[Data for locating words and elements]

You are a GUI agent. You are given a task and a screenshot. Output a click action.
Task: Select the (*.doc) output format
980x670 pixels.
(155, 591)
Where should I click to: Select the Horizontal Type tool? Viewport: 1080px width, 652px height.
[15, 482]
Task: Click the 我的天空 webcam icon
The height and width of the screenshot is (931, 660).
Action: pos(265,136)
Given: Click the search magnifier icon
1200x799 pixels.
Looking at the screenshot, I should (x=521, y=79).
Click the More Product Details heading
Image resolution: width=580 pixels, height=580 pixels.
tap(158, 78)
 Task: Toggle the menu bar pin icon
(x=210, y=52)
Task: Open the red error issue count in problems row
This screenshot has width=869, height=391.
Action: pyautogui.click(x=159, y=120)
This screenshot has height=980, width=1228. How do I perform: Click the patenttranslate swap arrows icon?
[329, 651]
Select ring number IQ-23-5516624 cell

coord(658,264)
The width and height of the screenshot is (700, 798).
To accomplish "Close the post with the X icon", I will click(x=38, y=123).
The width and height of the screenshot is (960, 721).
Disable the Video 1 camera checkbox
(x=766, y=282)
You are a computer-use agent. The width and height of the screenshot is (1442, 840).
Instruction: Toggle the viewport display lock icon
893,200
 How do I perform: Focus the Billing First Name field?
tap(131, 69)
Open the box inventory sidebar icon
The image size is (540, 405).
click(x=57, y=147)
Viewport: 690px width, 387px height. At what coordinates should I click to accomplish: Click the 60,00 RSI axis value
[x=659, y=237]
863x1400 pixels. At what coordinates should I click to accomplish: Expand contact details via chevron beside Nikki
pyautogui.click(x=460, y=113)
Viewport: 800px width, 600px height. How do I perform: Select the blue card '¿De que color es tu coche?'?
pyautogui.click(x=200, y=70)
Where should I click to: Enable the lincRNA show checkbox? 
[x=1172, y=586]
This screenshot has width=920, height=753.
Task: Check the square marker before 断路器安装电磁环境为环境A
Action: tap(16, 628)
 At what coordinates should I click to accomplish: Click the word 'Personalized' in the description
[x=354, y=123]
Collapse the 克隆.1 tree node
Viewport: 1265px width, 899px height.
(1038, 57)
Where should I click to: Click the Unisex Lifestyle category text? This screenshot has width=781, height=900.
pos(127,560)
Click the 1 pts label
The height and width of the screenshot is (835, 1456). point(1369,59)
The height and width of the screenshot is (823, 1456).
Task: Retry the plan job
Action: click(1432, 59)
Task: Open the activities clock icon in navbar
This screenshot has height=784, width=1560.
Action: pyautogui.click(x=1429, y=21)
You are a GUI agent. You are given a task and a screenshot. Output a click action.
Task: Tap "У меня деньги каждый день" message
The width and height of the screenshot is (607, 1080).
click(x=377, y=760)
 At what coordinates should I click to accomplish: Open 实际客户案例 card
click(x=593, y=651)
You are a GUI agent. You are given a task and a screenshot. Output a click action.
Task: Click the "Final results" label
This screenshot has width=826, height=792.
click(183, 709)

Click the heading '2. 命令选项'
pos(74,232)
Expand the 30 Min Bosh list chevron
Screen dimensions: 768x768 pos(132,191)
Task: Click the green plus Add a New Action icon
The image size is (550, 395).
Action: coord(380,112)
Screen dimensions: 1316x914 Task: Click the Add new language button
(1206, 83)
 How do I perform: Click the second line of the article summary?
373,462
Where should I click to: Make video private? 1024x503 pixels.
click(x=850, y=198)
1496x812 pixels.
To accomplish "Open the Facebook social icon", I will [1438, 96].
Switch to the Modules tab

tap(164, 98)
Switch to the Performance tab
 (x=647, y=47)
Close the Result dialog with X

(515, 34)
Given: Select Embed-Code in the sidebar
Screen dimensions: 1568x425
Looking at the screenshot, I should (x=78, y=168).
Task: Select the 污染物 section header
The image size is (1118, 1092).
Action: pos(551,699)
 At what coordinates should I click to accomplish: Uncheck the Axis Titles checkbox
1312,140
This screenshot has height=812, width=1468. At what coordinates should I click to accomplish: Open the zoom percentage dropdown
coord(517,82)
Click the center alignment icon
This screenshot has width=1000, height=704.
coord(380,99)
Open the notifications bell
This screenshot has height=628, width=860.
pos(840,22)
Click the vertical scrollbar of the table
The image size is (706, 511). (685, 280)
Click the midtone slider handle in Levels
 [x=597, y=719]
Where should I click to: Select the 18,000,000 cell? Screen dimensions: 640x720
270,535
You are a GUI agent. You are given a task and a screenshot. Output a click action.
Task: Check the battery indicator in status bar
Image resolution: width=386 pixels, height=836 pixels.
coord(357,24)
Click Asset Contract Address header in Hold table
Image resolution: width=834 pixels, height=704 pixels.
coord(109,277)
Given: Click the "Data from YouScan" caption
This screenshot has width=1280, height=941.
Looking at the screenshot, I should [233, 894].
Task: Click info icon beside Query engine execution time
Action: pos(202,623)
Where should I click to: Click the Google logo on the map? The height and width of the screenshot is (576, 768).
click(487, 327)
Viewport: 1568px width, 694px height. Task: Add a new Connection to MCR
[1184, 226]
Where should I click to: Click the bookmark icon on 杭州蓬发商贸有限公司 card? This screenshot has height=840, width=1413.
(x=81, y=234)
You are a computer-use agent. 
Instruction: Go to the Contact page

Your task
Rewrite all of the data above, changing every "checkbox" to "tick box" and leaving everything else unchanged.

Written reply
You are a GUI agent. You are given a task and a screenshot. Output a click action.
Task: Select the (*.doc) output format
980x670 pixels.
(155, 591)
Where should I click to: Select the Horizontal Type tool? Viewport: 1080px width, 652px height.
[15, 482]
Task: Click the 我的天空 webcam icon
The height and width of the screenshot is (931, 660).
Action: pos(265,136)
Given: Click the search magnifier icon
1200x799 pixels.
Looking at the screenshot, I should (x=521, y=79).
Click the More Product Details heading
Image resolution: width=580 pixels, height=580 pixels.
tap(158, 78)
 Task: Toggle the menu bar pin icon
(x=210, y=52)
Task: Open the red error issue count in problems row
This screenshot has width=869, height=391.
Action: pyautogui.click(x=159, y=120)
This screenshot has height=980, width=1228. How do I perform: Click the patenttranslate swap arrows icon?
[329, 651]
Select ring number IQ-23-5516624 cell

coord(658,264)
The width and height of the screenshot is (700, 798).
To accomplish "Close the post with the X icon", I will click(x=38, y=123).
The width and height of the screenshot is (960, 721).
Disable the Video 1 camera tick box
(x=766, y=282)
You are a computer-use agent. The width and height of the screenshot is (1442, 840).
Instruction: Toggle the viewport display lock icon
893,200
 How do I perform: Focus the Billing First Name field?
tap(131, 69)
Open the box inventory sidebar icon
The image size is (540, 405).
click(x=57, y=147)
Viewport: 690px width, 387px height. At what coordinates should I click to accomplish: Click the 60,00 RSI axis value
[x=659, y=237]
863x1400 pixels. At what coordinates should I click to accomplish: Expand contact details via chevron beside Nikki
pyautogui.click(x=460, y=113)
Viewport: 800px width, 600px height. How do I perform: Select the blue card '¿De que color es tu coche?'?
pyautogui.click(x=200, y=70)
Where should I click to: Enable the lincRNA show tick box? 
[x=1172, y=586]
This screenshot has width=920, height=753.
Task: Check the square marker before 断路器安装电磁环境为环境A
Action: tap(16, 628)
 At what coordinates should I click to accomplish: Click the word 'Personalized' in the description
[x=354, y=123]
Collapse the 克隆.1 tree node
Viewport: 1265px width, 899px height.
(1038, 57)
Where should I click to: Click the Unisex Lifestyle category text? This screenshot has width=781, height=900.
pos(127,560)
Click the 1 pts label
The height and width of the screenshot is (835, 1456). point(1369,59)
The height and width of the screenshot is (823, 1456).
Task: Retry the plan job
Action: click(1432, 59)
Task: Open the activities clock icon in navbar
This screenshot has height=784, width=1560.
Action: pyautogui.click(x=1429, y=21)
You are a GUI agent. You are given a task and a screenshot. Output a click action.
Task: Tap "У меня деньги каждый день" message
The width and height of the screenshot is (607, 1080).
click(x=377, y=760)
 At what coordinates should I click to accomplish: Open 实际客户案例 card
click(x=593, y=651)
You are a GUI agent. You are given a task and a screenshot. Output a click action.
Task: Click the "Final results" label
This screenshot has width=826, height=792.
click(183, 709)

Click the heading '2. 命令选项'
pos(74,232)
Expand the 30 Min Bosh list chevron
Screen dimensions: 768x768 pos(132,191)
Task: Click the green plus Add a New Action icon
The image size is (550, 395).
Action: coord(380,112)
Screen dimensions: 1316x914 Task: Click the Add new language button
(1206, 83)
 How do I perform: Click the second line of the article summary?
373,462
Where should I click to: Make video private? 1024x503 pixels.
click(x=850, y=198)
1496x812 pixels.
To accomplish "Open the Facebook social icon", I will [1438, 96].
Switch to the Modules tab

tap(164, 98)
Switch to the Performance tab
 (x=647, y=47)
Close the Result dialog with X

(515, 34)
Given: Select Embed-Code in the sidebar
Screen dimensions: 1568x425
Looking at the screenshot, I should (x=78, y=168).
Task: Select the 污染物 section header
The image size is (1118, 1092).
Action: pos(551,699)
 At what coordinates should I click to accomplish: Uncheck the Axis Titles tick box
1312,140
This screenshot has height=812, width=1468. At what coordinates should I click to accomplish: Open the zoom percentage dropdown
coord(517,82)
Click the center alignment icon
This screenshot has width=1000, height=704.
coord(380,99)
Open the notifications bell
This screenshot has height=628, width=860.
pos(840,22)
Click the vertical scrollbar of the table
The image size is (706, 511). (685, 280)
Click the midtone slider handle in Levels
 [x=597, y=719]
Where should I click to: Select the 18,000,000 cell? Screen dimensions: 640x720
270,535
You are a GUI agent. You are given a task and a screenshot. Output a click action.
Task: Check the battery indicator in status bar
Image resolution: width=386 pixels, height=836 pixels.
coord(357,24)
Click Asset Contract Address header in Hold table
Image resolution: width=834 pixels, height=704 pixels.
coord(109,277)
Given: Click the "Data from YouScan" caption
This screenshot has width=1280, height=941.
Looking at the screenshot, I should [233, 894].
Task: Click info icon beside Query engine execution time
Action: pos(202,623)
Where should I click to: Click the Google logo on the map? The height and width of the screenshot is (576, 768).
click(487, 327)
Viewport: 1568px width, 694px height. Task: Add a new Connection to MCR
[1184, 226]
Where should I click to: Click the bookmark icon on 杭州蓬发商贸有限公司 card? This screenshot has height=840, width=1413.
(x=81, y=234)
You are a computer-use agent. 
Instruction: Go to the Contact page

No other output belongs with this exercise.